» **WHAT IS ASKED**:
[a] From the post on Vaughan-Henry below, reproduce everything from "Read on here." down to "of the individual.".
[b] According to the post on Vaughan-Henry below, where is the Treasury Solicitors' file open for inspection?

Tim Tate, author of Hitler’s British Traitors, has a fabulous story of a Hitler-friendly musicologist who was being tracked by the secret services.

 

Evidence that Dr. Leigh Vaughan-Henry, a celebrated musicologist, conductor and ardent anti-Semite, had created a substantial organisation to lead this revolution is held in an otherwise obscure Treasury Solicitors’ file, open for inspection at the National Archives in Kew. It contains extracts of reports from undercover MI5 agents who penetrated Vaughan-Henry’s innermost circles; these show that the self-proclaimed “Leader” was getting ready to replace the elected government with a pro-Hitler puppet régime just as soon as German troops landed in Britain.

To ensure the coup’s success, he was planning the “intimidation of certain people by threat and possible action against their wives and children; bumping off certain people (this to be organized with great care.”

Read on here.

Comments

  • MavisP says:

    A prominent British conductor’s father was well known to be a supporter of Oswald Mosely and his Blackshirts. Sadly there would have been many in the UK who would have openly sided with the Nazi’s if Hitler had invaded including musicians, actors and sundry fellow travellers.

  • Doug says:

    Let’s see….today’s musician, musicologist is also antisemite, and blindly loyal to totalitarianism, but this time it’s innocently labeled “socialism.”

    Need any further proof that fascism and communism are peas of the same pod? Total state control of the individual.

    • Sue says:

      I’d have to agree with that; both sides of the one coin. It was George Orwell, writing in “The Road to Wigan Pier” that the Left “disliked the poor and hated the rich”. Welcome to the brave new world!! These days the working poor are referred to as “deplorables”.

    • John Borstlap says:

      Nonsense. There are many forms of ‘socialism’ and thanks to the awareness that a civil society cannot afford true poverty and destitution of any of her citizens, for whatever reason, the postwar welfare state has – in many European countries – created a safety net for people who drop-out of the capitalist ‘free market’ obsessed society. It should be clear bu now, after 2008, that the economy has to be regulated and the abberations of the ‘free market’ (which is, in fact, not free at all), tamed. The notion of freedom has only meaning in relation to the ‘from’, and the ‘for’.

  • Michael B. says:

    What about Reginald Goodall? He was a member of Oswald Moseley’s British fascist party, fought to prevent Jewish musicians from the regions of Europe under Nazi control, many of whom enriched British musical life immensely, from coming to England, and, even after the war, declined to tour the Bergen-Belsen concentration camp, saying that it was fiction manufactured in a British movie studio. I cannot understand the respect (even adulation) in which he is held in certain circles. I do not want my Wagner sung in English, and I find his tempos absolutely ridiculous, regardless of whether the Wagner is sung in English, German, or Lower Slobbovian.

» **DATA LINES**:
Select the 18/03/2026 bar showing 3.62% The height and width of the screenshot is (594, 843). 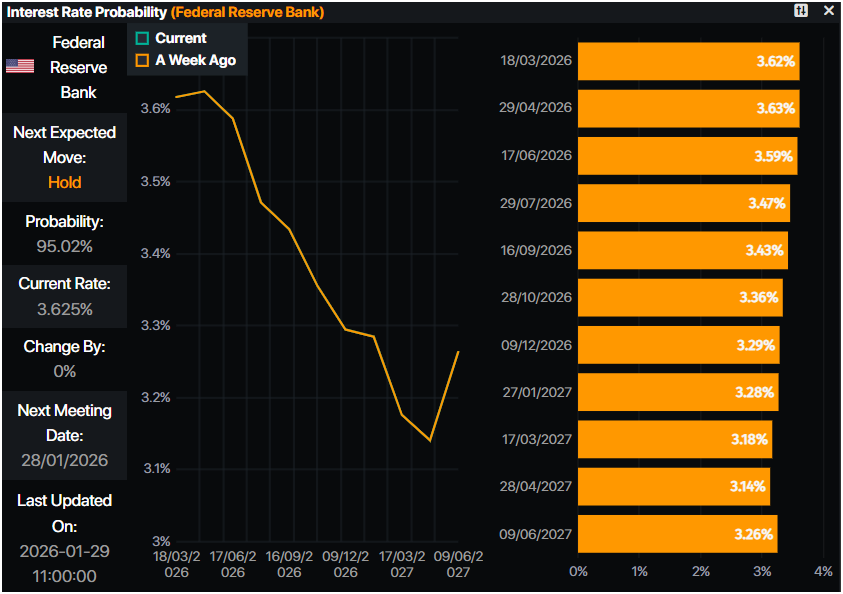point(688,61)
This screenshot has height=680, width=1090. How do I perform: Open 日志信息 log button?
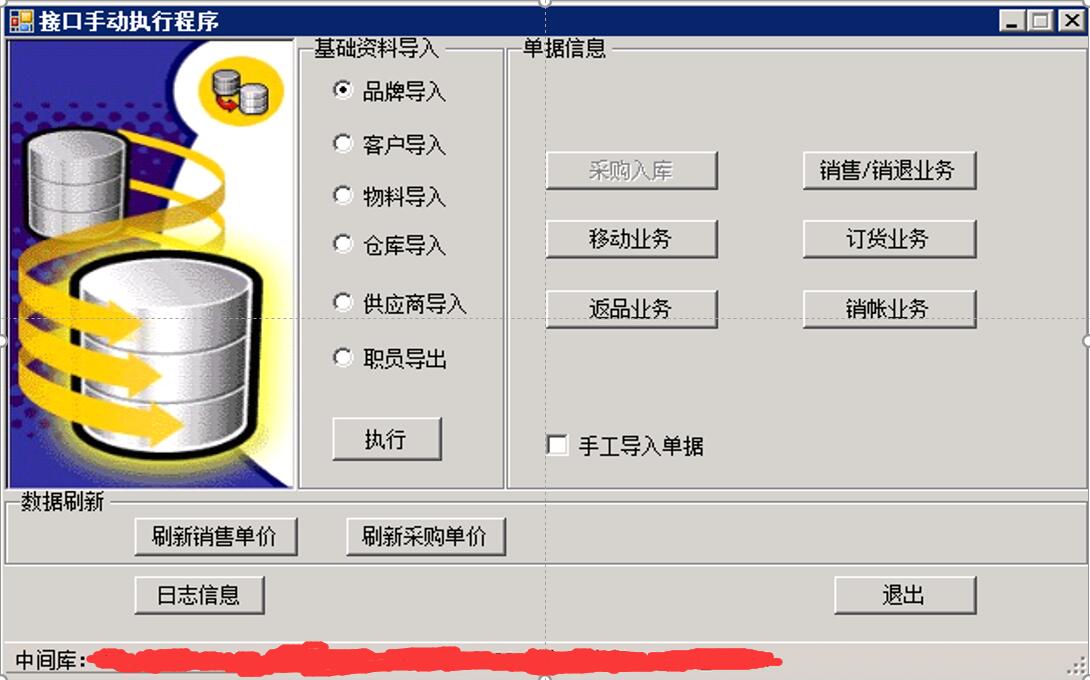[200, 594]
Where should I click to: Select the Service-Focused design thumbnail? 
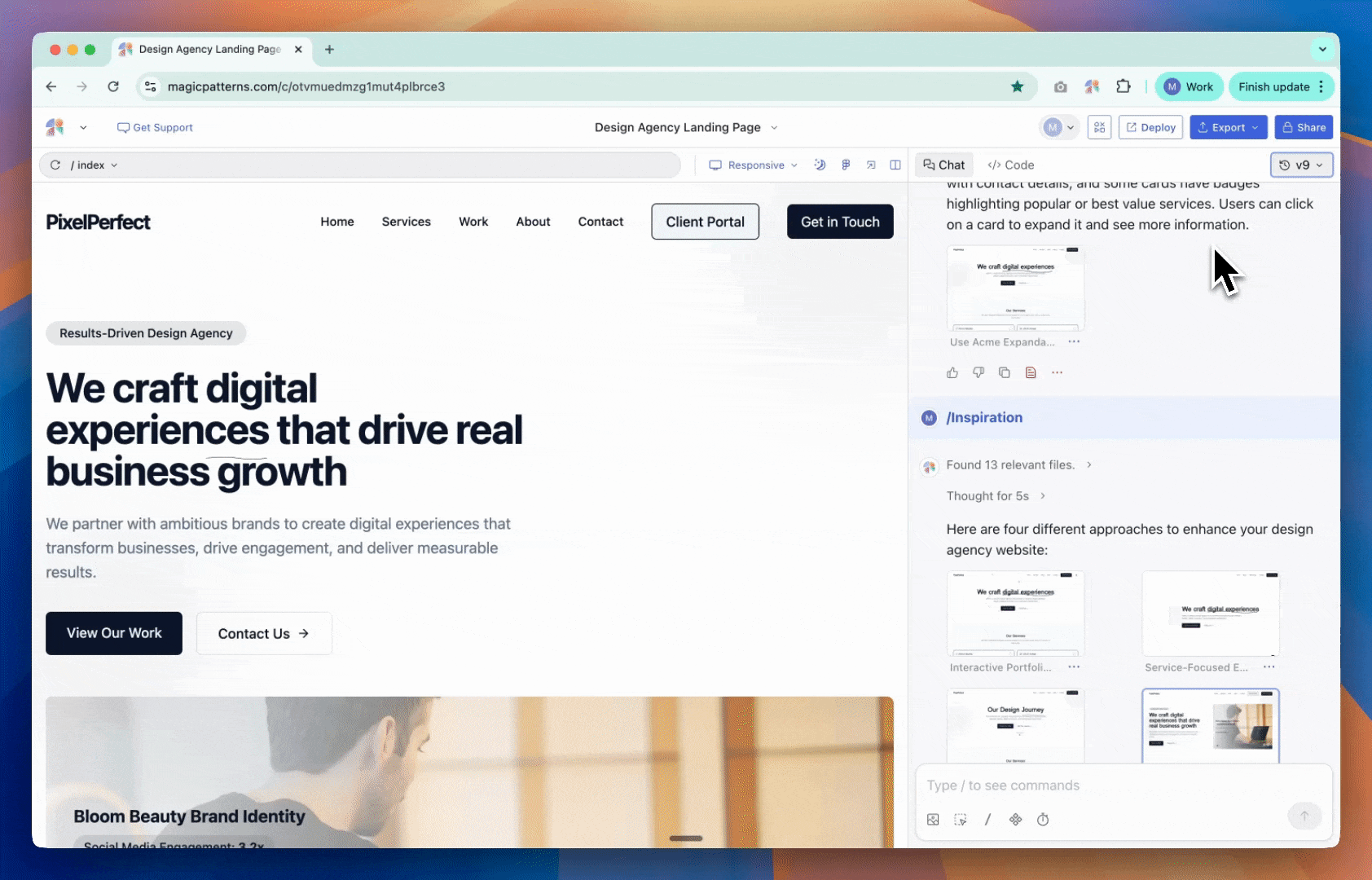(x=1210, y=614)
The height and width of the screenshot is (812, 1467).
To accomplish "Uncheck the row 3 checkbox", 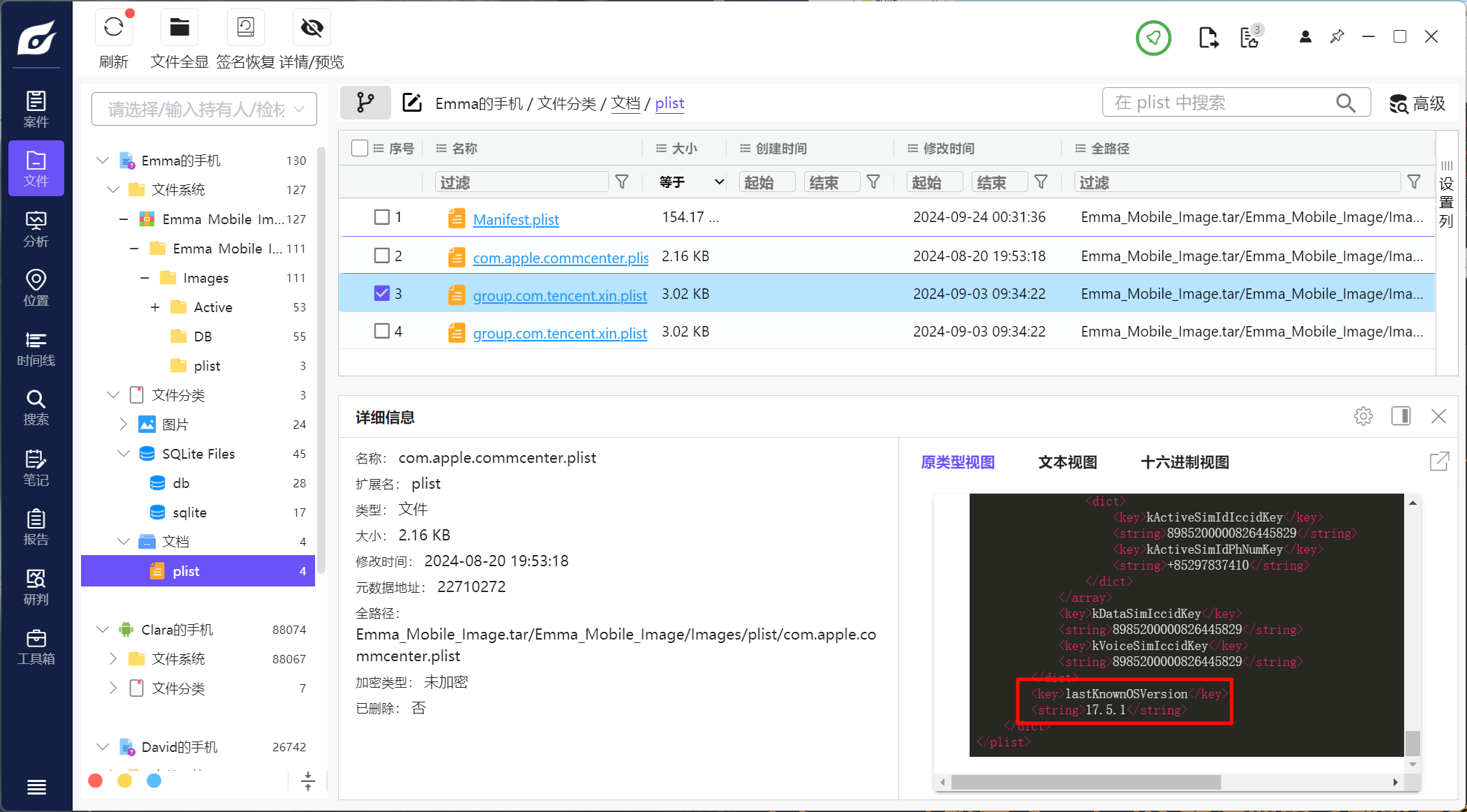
---
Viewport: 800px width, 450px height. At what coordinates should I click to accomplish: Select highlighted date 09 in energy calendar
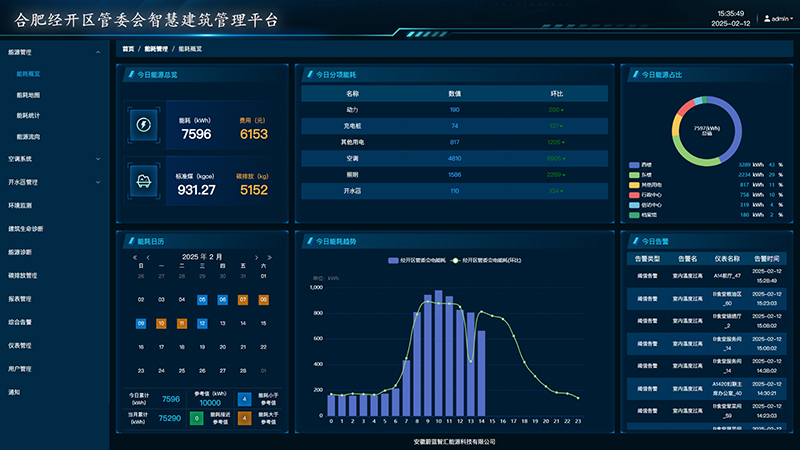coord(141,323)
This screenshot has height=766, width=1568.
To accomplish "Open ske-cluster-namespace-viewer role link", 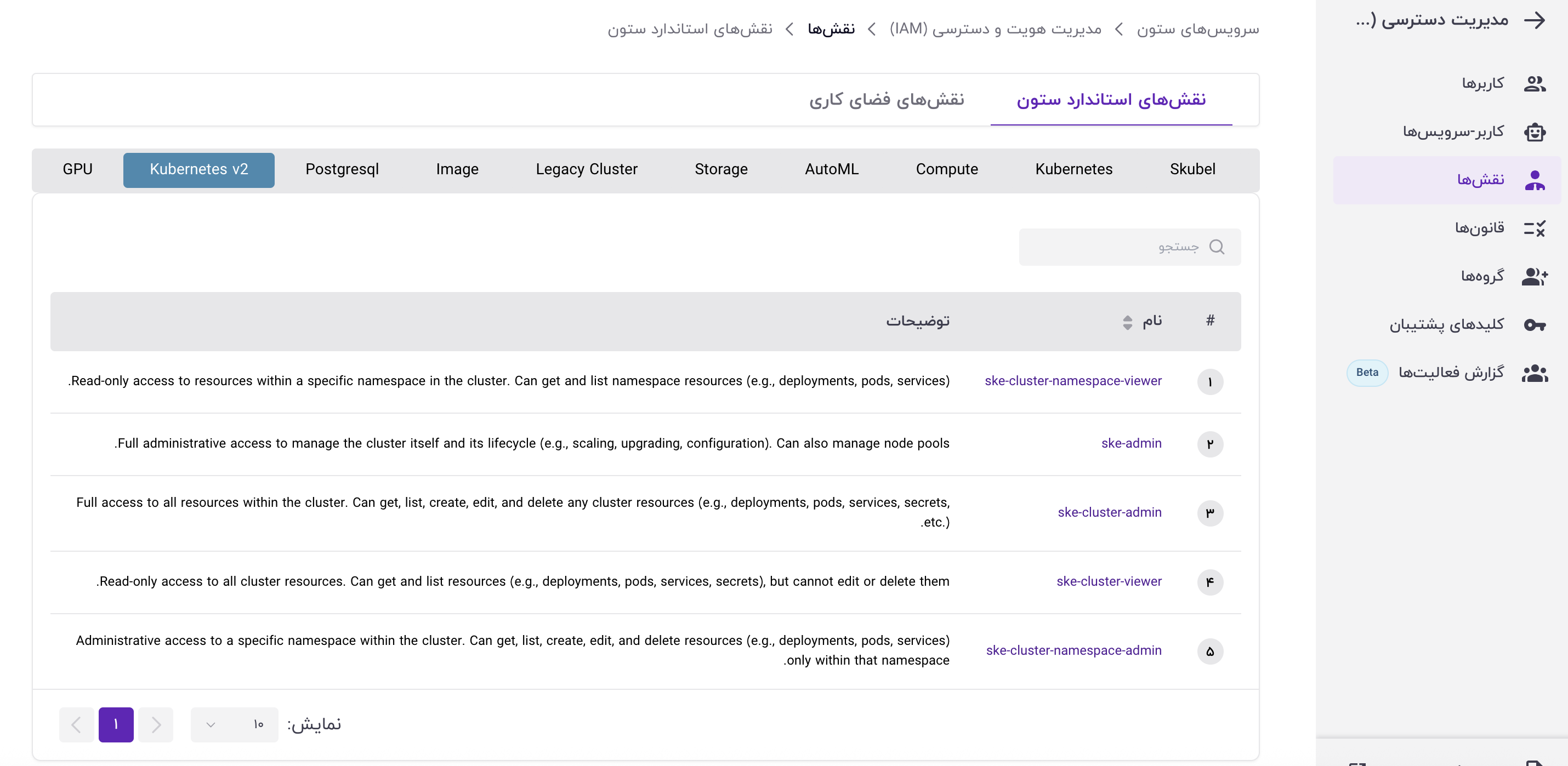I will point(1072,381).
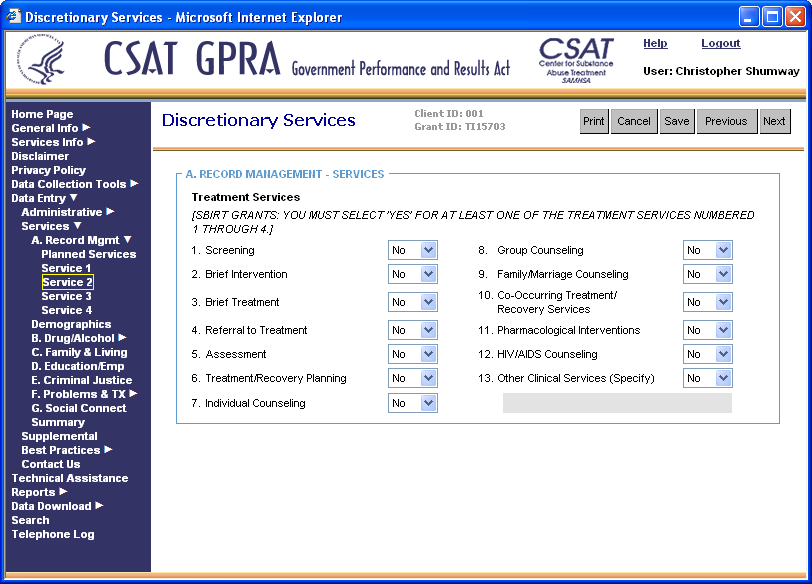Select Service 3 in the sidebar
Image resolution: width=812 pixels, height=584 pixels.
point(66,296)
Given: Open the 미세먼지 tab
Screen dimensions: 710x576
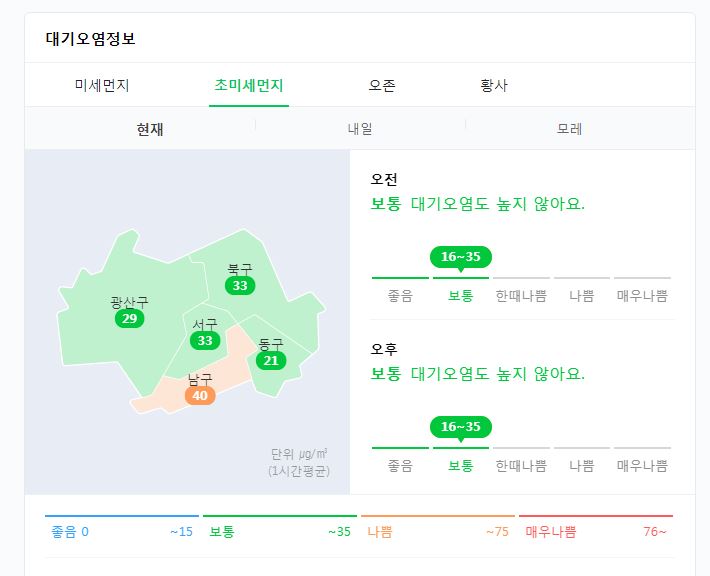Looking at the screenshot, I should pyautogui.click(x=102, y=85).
...
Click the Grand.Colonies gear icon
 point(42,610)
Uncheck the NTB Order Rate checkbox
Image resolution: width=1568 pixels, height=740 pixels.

» **TASK-BY-TASK OUTPUTS**:
[a]
Read on here.

Comments

  • MavisP says:

    A prominent British conductor’s father was well known to be a supporter of Oswald Mosely and his Blackshirts. Sadly there would have been many in the UK who would have openly sided with the Nazi’s if Hitler had invaded including musicians, actors and sundry fellow travellers.

  • Doug says:

    Let’s see….today’s musician, musicologist is also antisemite, and blindly loyal to totalitarianism, but this time it’s innocently labeled “socialism.”

    Need any further proof that fascism and communism are peas of the same pod? Total state control of the individual.

[b] At the National Archives in Kew.